[Task objective]:
Rewrite all of the data below, changing every "GUI agent" to "GUI assistant" and keeping everything else the same. Omit the pictures from your version.

[Recorded data]:
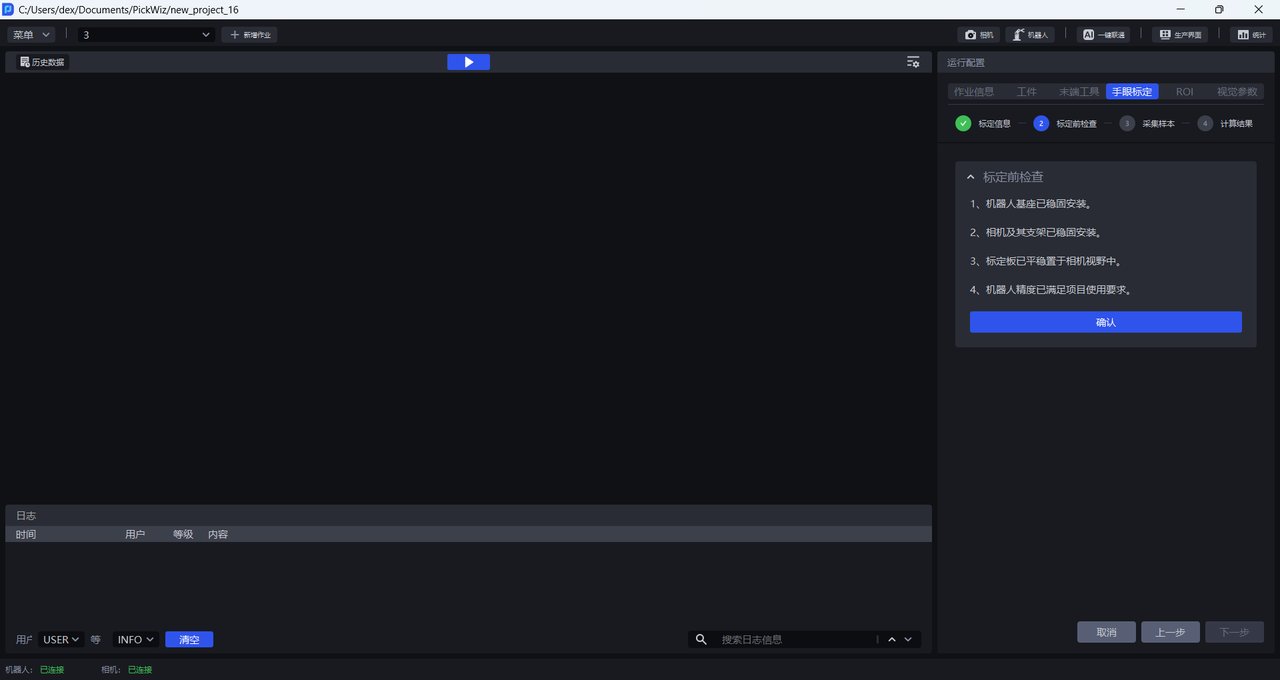Click the AI 一键联通 button
The height and width of the screenshot is (680, 1280).
point(1103,35)
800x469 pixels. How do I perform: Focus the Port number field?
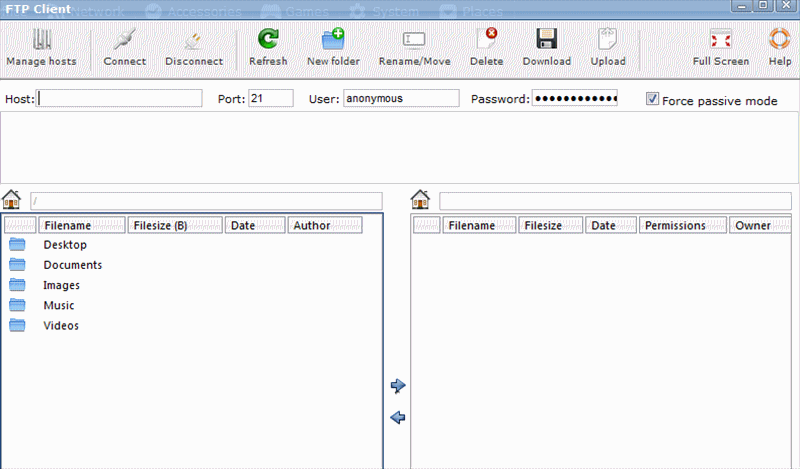(x=270, y=98)
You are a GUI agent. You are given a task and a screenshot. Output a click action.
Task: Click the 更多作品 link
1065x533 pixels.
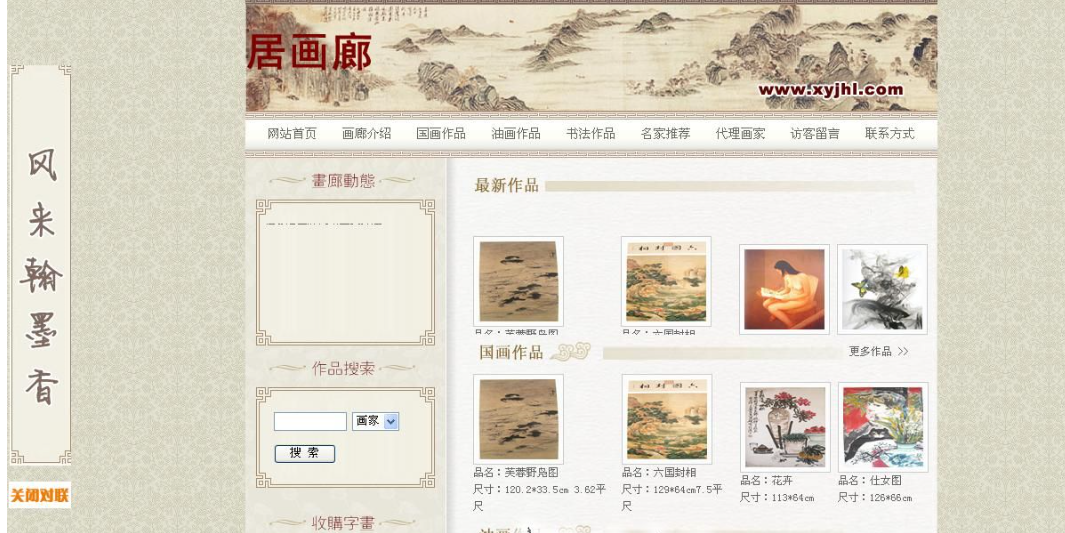pyautogui.click(x=878, y=351)
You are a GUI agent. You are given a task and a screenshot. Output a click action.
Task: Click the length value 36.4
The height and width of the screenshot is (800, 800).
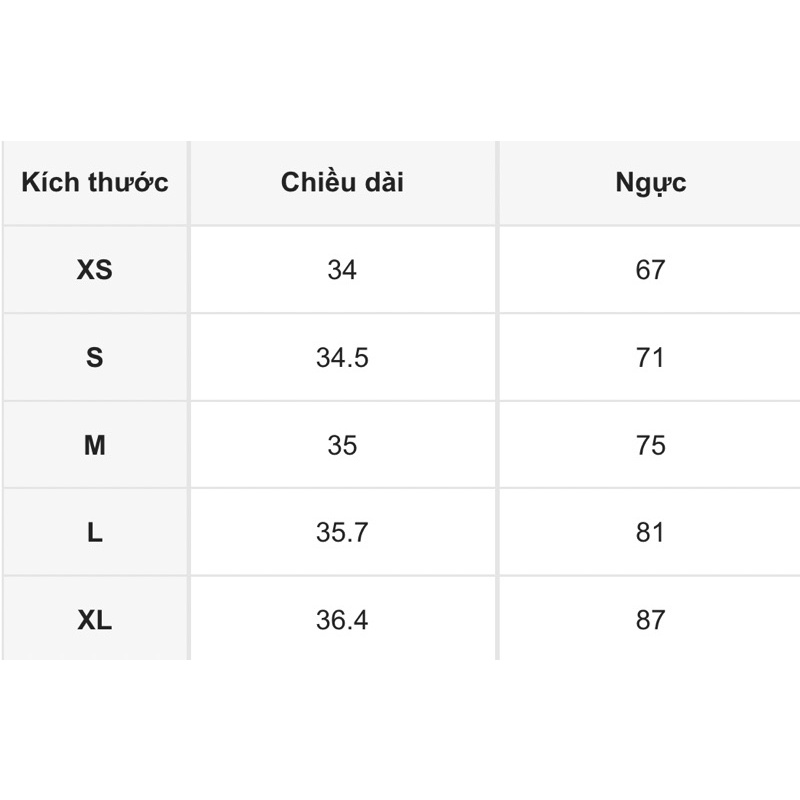coord(342,620)
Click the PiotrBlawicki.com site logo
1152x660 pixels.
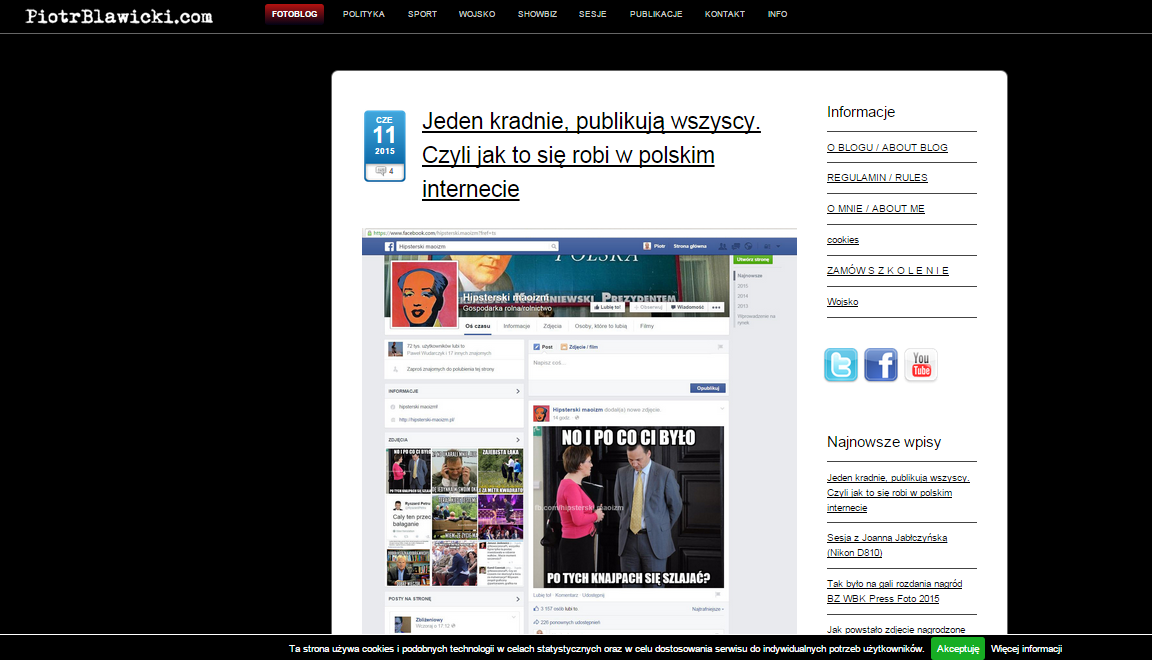[x=119, y=16]
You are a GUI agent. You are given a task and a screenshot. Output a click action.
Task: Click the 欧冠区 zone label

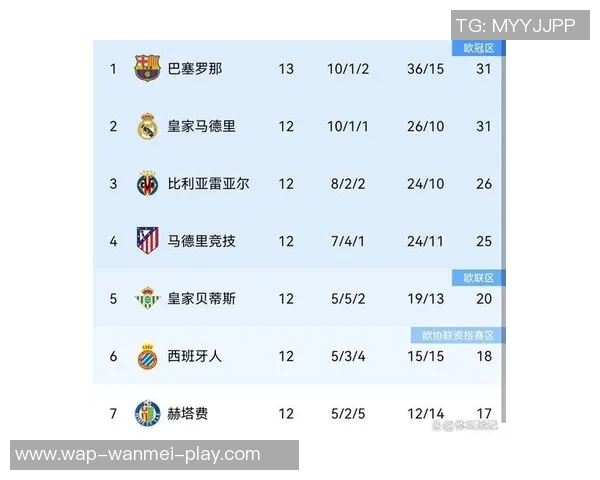(478, 48)
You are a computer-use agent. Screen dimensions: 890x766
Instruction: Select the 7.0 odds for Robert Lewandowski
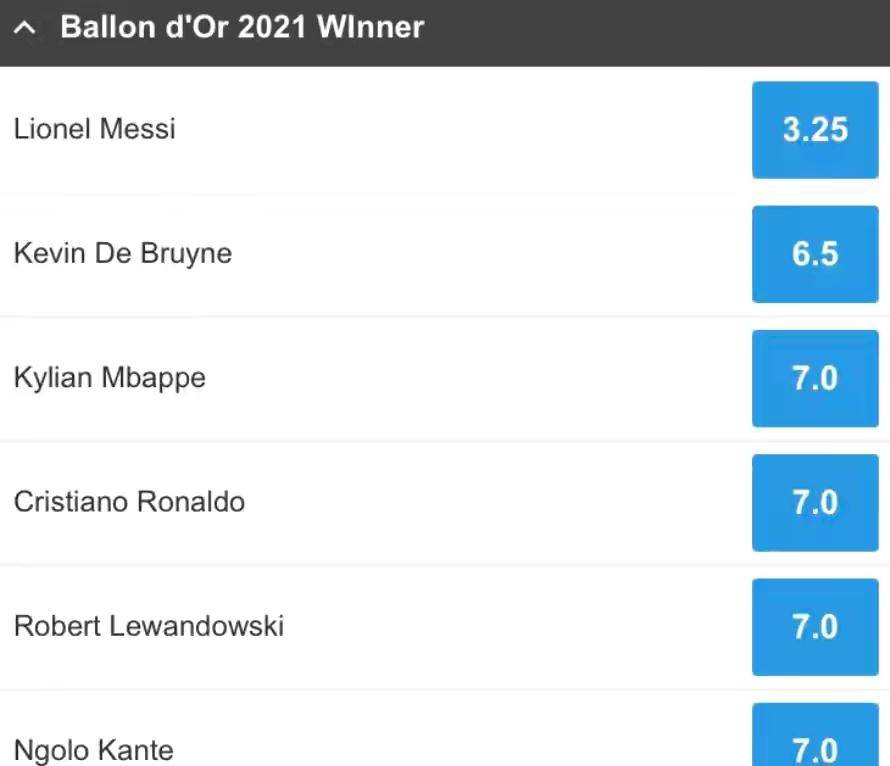click(815, 627)
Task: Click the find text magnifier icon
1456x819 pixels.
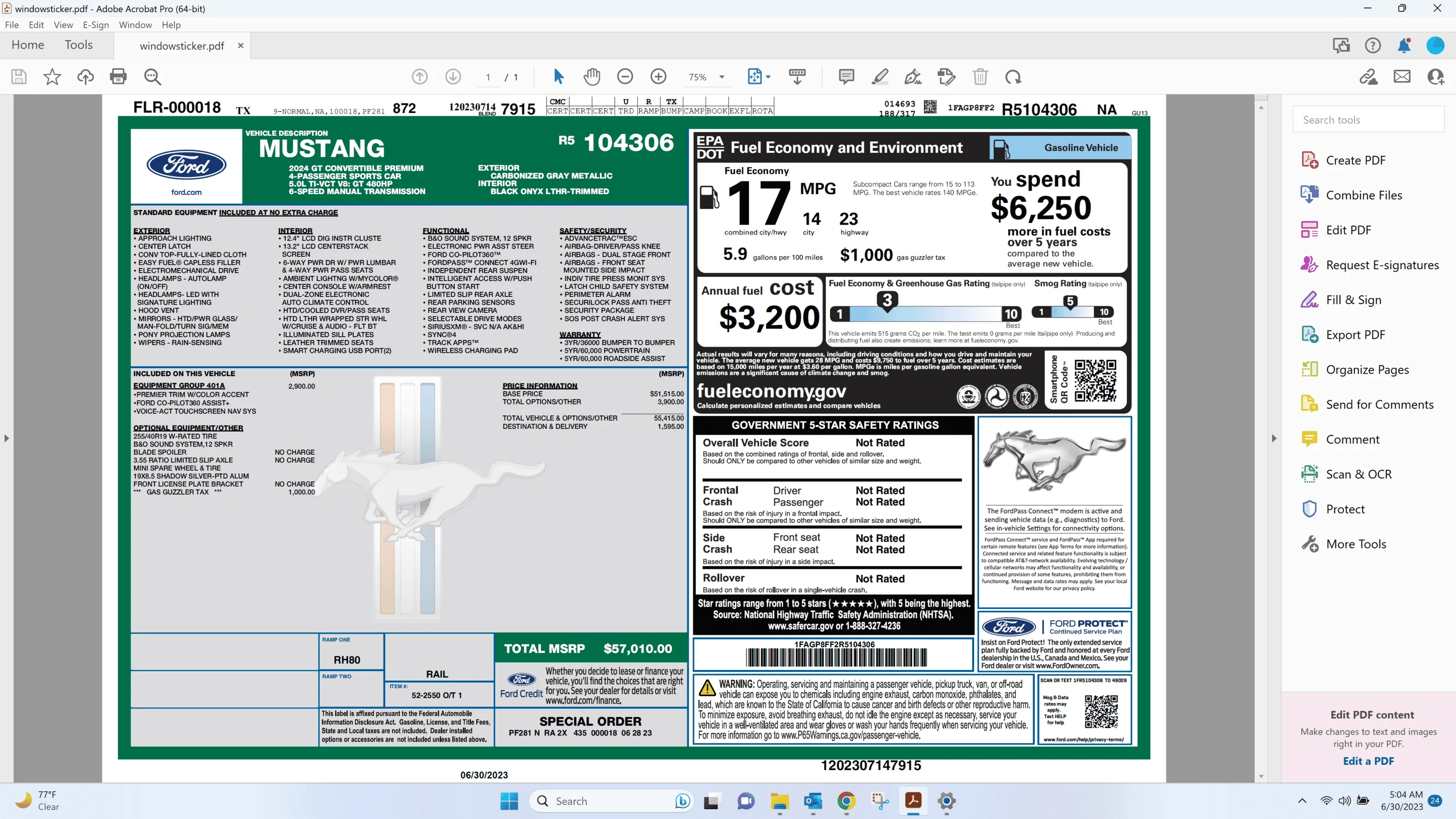Action: click(152, 76)
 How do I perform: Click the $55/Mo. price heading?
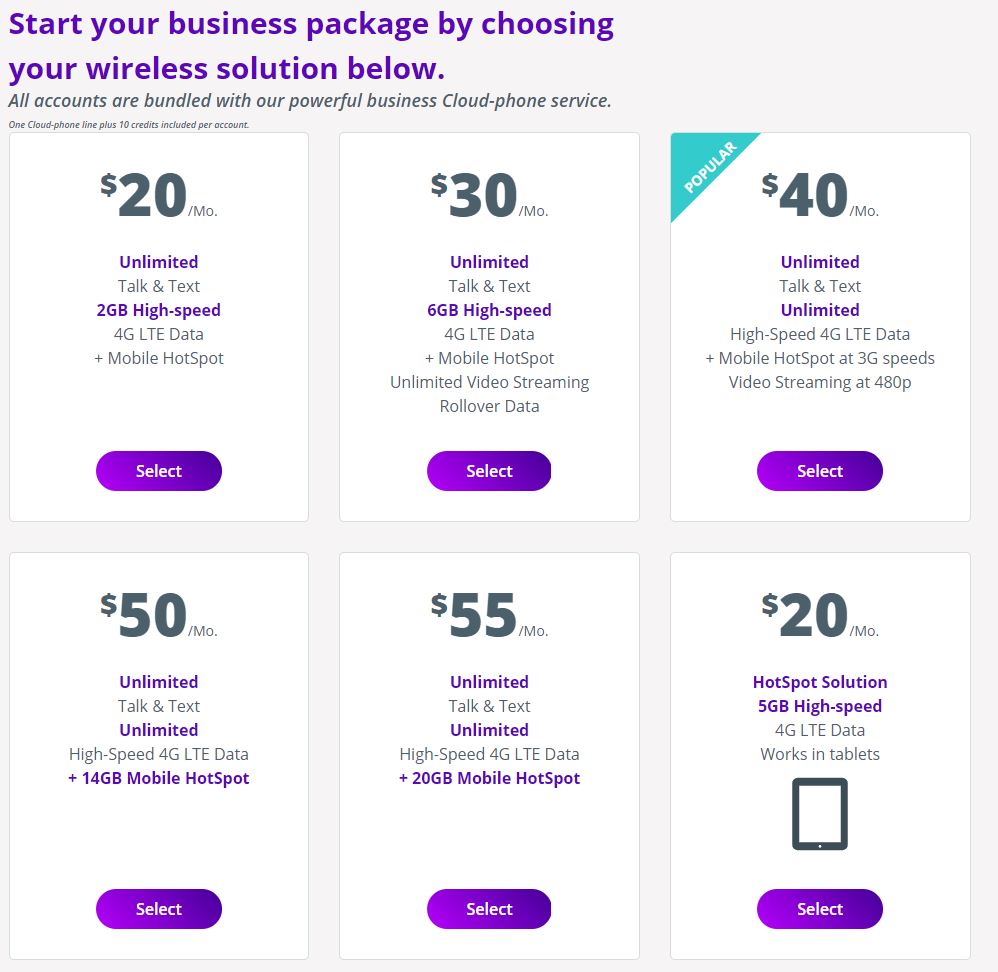point(489,615)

[Output of the exercise]:
Click the AI 一键联通 button
The height and width of the screenshot is (680, 1280).
point(1103,35)
800x469 pixels. How do I perform: Focus the Port number field?
(x=270, y=98)
You are a GUI assistant. You are given a task and a screenshot. Output a click action.
Task: Click the 更多作品 link
1065x533 pixels.
pyautogui.click(x=878, y=351)
You are a GUI assistant. You are given a task and a screenshot. Output a click action.
Task: Click the length value 36.4
The height and width of the screenshot is (800, 800).
coord(342,620)
Click the PiotrBlawicki.com site logo
1152x660 pixels.
[x=119, y=16]
You are a GUI assistant. You are given a task and a screenshot. Output a click action.
Task: Click the 欧冠区 zone label

(478, 48)
You are a computer-use agent. Screen dimensions: 890x766
Instruction: Select the 7.0 odds for Robert Lewandowski
click(815, 627)
Task: Click the find text magnifier icon
1456x819 pixels.
Action: click(152, 76)
 How do I perform: Click the $55/Mo. price heading?
point(489,615)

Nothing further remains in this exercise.